Bundesregierung korrigiert offizielle Statistik um 12 Todesopfer rechter Gewalt nach oben. Foto: Martin Fischer via Flickr, cc

Seit Jahren beklagen zivilgesellschaftliche Organisationen die hohe Diskrepanz zwischen der offiziellen Zählung durch die Bundesregierung: Wo die Amadeu Antonio Stiftung 182 Opfer rechter Gewalt zählt, halten die Behörden weiterhin an einer weitaus niedrigeren Zahl fest.
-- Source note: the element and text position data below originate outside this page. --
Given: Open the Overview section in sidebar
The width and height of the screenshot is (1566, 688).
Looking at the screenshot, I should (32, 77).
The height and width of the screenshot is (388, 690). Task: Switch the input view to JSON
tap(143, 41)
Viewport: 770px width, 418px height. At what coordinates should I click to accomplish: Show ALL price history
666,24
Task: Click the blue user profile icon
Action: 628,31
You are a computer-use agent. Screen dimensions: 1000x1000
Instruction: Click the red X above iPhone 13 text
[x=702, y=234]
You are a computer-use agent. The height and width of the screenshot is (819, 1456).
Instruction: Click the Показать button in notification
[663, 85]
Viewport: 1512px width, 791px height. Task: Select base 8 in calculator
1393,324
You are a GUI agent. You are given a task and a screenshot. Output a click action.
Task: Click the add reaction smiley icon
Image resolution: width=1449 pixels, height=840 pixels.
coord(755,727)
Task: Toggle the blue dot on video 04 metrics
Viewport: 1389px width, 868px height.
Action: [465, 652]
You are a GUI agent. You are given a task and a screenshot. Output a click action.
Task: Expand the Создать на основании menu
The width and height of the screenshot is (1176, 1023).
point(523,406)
Nun haben sie sich einen Schritt bewegt und die Statistik um zwölf Todesopfer rechter Gewalt nach oben korrigiert. (Drucksache 17/8958)

Bei den zwölf Opfern handelt es sich zum einen um die 10 Opfer der Zwickauer Terrorzelle.
Enver Şimşek, 38 Jahre
Am 9. September 2000 wurde Enver Şimşek in Nürnberg (Bayern) von der terroristischen Neonazivereinigung "Nationalsozialistischer Untergrund" an seinem mobilen Blumenstand mit acht Schüssen aus zwei Pistolen angeschossen. Er erlag zwei Tage später an seinen schweren Verletzungen.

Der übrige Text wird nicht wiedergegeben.